Newly discovered data in this study demonstrates a significant link between graph-theoretic global brain connectivity and the ability of healthy adults to regulate and manage negative emotions. EEG recordings from resting states, with subjects' eyes open and closed, were used to gauge functional brain connectivity patterns across four groups differentiated by their emotion regulation strategies (ERS). The first group encompassed 20 participants who frequently engaged in contrasting strategies, such as rumination and cognitive distraction. Conversely, the second group comprised 20 participants who did not deploy these cognitive strategies. In the third and fourth groups, there are individuals who frequently employ both Expressive Suppression and Cognitive Reappraisal strategies in tandem, and others who never utilize either strategy. immune factor From the public LEMON dataset, individual participants' EEG measurements and psychometric scores were retrieved. The Directed Transfer Function, unaffected by volume conduction, was applied to 62-channel recordings to estimate cortical connectivity across the entire cerebral cortex. Genetic exceptionalism Connectivity estimations, when adhering to a precisely established threshold, are rendered into binary format for application within the Brain Connectivity Toolbox.

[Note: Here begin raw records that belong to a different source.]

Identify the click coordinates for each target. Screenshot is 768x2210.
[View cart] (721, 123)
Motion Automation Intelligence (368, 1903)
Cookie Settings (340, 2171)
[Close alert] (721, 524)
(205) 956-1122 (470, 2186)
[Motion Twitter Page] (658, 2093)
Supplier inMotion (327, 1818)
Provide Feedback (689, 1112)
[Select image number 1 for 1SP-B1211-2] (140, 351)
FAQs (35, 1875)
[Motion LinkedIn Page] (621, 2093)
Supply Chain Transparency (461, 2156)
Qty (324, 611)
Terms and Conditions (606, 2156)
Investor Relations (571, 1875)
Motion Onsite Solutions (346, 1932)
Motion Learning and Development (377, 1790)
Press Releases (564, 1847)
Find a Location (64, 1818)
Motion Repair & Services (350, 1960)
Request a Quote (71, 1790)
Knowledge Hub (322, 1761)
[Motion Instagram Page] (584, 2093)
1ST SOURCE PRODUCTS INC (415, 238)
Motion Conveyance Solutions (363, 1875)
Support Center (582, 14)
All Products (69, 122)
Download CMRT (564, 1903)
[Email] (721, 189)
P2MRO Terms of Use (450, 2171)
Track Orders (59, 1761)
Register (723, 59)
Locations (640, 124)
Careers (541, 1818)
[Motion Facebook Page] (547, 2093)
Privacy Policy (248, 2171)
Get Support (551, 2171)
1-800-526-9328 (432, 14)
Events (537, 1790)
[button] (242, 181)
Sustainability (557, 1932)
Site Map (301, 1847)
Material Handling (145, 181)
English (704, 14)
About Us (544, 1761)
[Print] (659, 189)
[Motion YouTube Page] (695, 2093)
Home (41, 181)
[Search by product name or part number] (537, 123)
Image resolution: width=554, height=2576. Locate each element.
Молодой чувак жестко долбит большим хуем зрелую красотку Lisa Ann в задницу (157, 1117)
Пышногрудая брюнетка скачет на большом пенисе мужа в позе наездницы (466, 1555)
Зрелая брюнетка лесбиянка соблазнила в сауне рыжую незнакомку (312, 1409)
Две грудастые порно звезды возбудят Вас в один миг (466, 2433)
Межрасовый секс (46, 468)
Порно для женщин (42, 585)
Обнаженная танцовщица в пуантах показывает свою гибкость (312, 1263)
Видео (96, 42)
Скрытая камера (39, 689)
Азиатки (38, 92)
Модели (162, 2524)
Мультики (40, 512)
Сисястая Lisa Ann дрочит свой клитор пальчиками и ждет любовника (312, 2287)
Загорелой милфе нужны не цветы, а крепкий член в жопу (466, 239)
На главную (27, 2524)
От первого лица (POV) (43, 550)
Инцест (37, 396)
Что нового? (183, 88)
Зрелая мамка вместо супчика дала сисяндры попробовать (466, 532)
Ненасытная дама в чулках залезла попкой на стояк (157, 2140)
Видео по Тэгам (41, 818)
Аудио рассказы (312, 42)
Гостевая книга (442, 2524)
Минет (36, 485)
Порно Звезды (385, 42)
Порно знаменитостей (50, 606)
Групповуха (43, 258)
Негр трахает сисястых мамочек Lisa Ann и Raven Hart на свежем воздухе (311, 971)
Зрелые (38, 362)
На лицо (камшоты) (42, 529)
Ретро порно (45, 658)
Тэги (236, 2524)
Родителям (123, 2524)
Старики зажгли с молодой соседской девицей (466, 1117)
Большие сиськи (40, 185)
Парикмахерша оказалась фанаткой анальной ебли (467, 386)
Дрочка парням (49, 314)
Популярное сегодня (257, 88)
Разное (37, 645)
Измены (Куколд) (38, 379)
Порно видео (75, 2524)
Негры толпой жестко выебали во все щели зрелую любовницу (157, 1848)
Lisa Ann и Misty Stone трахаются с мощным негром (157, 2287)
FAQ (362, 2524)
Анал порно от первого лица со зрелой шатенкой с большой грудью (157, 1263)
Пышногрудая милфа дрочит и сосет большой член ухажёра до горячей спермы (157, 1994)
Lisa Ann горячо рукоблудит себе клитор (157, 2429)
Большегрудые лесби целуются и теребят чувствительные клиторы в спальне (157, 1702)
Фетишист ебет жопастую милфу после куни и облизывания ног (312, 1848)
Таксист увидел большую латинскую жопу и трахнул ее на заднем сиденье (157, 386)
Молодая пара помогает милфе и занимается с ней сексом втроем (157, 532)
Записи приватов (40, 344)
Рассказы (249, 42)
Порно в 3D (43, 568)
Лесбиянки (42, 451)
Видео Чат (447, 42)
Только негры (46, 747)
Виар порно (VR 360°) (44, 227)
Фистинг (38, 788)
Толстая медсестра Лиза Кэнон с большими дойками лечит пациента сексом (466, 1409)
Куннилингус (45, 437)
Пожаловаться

The groups' comparison relies on both statistical logistic regression models and deep learning models, utilizing frequency band-specific network measures that assess segregation, integration, and modularity. Results from full-band (0.5-45 Hz) EEG analysis show significant classification accuracies of 96.05% (1st vs 2nd) and 89.66% (3rd vs 4th) when considering overall performance. Overall, strategies with a negative impact can disrupt the equilibrium between division and combination. Visually, the data indicates that frequent rumination diminishes the assortativity of the network, thereby impacting its resilience.